The food has *way* too much fiber to be any member of the WonderSponge family. You're right that no vitamins (or minerals) were added.
Would someobody else please guess at this one? Nobody wants to be guessing at the sort of food we would post if we guessed right. Bran?
It's only 1/6 dietary fiber (by weight). Is any sort of "bran" that fiber-poor? (You are getting closer to the identity of this upstanding member of the cerials food group;)
wheat germ?
Wheat germ contains more protein and fat, but less carbo's than this food. Besides, there's no wheat in it.
Corn chips, baked?
It's not a ready-to-eat food. And corn can't match this food's fiber content.
Oatmeal? (says Jim) Quinoa? Looks like one of these dry cereals but they are ready to eat. Wheaties have about the right ratio but you said no wheat, and not ready to eat. Someone else please guess. If we win again we will enter one of those things we just bought at the Chinese grocery store (not the pickled pomelos).
It's a dry cereal(grain), but not a dry cereal(breakfast).
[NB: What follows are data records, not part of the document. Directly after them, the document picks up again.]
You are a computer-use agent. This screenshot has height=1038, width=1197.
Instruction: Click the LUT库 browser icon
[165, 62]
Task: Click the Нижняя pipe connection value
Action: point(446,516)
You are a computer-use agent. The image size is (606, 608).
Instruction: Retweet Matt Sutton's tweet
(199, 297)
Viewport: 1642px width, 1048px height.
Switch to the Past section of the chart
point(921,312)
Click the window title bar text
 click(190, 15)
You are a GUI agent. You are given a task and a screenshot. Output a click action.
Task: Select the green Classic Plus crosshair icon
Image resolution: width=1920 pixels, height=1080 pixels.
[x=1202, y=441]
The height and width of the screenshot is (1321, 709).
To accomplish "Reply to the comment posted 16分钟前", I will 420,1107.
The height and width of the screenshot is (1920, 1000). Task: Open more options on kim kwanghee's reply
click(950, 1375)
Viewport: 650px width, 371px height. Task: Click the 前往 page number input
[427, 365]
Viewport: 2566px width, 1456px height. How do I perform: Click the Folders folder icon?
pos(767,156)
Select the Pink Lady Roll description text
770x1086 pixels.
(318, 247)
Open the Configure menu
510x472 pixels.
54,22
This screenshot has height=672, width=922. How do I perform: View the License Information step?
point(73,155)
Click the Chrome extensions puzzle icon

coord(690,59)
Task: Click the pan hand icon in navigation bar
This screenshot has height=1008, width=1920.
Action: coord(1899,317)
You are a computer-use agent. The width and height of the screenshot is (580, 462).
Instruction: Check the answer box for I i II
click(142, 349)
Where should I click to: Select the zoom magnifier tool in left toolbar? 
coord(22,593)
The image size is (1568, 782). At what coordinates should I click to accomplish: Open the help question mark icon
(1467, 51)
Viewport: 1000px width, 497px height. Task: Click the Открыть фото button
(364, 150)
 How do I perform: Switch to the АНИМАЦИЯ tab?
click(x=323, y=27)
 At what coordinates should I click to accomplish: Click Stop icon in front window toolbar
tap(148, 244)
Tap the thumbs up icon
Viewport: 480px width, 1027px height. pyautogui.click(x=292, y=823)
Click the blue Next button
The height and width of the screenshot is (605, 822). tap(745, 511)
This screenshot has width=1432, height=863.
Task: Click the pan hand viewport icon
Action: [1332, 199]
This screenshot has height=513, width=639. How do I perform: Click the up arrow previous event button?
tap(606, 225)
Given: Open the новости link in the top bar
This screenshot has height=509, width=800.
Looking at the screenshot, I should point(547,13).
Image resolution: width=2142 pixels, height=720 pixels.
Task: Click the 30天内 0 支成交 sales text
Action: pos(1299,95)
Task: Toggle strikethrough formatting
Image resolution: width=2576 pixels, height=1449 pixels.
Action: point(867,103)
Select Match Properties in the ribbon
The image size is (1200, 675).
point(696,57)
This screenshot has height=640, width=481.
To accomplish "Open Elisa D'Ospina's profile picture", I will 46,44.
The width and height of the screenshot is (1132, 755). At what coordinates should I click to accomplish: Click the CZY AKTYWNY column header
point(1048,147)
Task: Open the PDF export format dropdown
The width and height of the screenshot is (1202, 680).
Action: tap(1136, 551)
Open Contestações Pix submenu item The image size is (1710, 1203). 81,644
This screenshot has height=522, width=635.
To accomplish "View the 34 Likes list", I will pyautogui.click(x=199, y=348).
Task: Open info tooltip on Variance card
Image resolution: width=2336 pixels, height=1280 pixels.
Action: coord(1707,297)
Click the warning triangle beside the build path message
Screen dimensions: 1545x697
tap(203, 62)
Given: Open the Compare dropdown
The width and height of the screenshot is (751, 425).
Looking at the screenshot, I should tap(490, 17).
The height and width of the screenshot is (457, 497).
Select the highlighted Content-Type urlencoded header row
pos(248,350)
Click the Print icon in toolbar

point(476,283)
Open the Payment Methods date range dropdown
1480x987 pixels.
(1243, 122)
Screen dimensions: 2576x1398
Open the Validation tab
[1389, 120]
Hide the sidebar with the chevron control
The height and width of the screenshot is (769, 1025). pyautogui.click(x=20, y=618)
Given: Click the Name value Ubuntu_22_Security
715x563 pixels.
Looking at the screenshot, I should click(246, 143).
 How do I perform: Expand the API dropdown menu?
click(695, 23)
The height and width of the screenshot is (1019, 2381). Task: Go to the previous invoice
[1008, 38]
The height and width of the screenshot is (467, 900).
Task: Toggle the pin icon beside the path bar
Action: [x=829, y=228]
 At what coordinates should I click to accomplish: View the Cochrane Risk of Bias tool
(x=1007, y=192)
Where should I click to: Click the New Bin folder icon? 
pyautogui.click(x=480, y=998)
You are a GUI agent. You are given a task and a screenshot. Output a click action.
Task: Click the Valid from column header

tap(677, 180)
Who would eat just 30 g (1 oz) of a dry cereal? Cereals: millet, sorghum, rye, barley, oats, teff, rice. Buckwheat is not a grain. Amaranth. Spelt and kamut are types of wheat, as are emmer and einkorn. We cook grains by the 8 or 16 ounces. You can make noodles from corn, wheat, mung beans, or sweet potato starch.
It's rye flour. The 30 g is probably what you'd get from a couple slices of rye bread. Who wants to pose a mystery food next?
But who would cook with 30g rye flour?
Well, the 30g is about 1/4 C....so if there's 2 C of rye flour in the loaf of rye bread that you make, and you eat 1/8 of the loaf in your sandwich, then you've gotten about 30g of rye flour. Same principle as the nutritional info on a box of baking soda. The 1/8 t serving size doesn't represent the amount used in any recipe, but how much baking soda they expect one person to get when homemade biscuits are served with dinner.
I make loaves with 4 cups flour and eat half a loaf at a sitting, or more. Jim eats a whole loaf.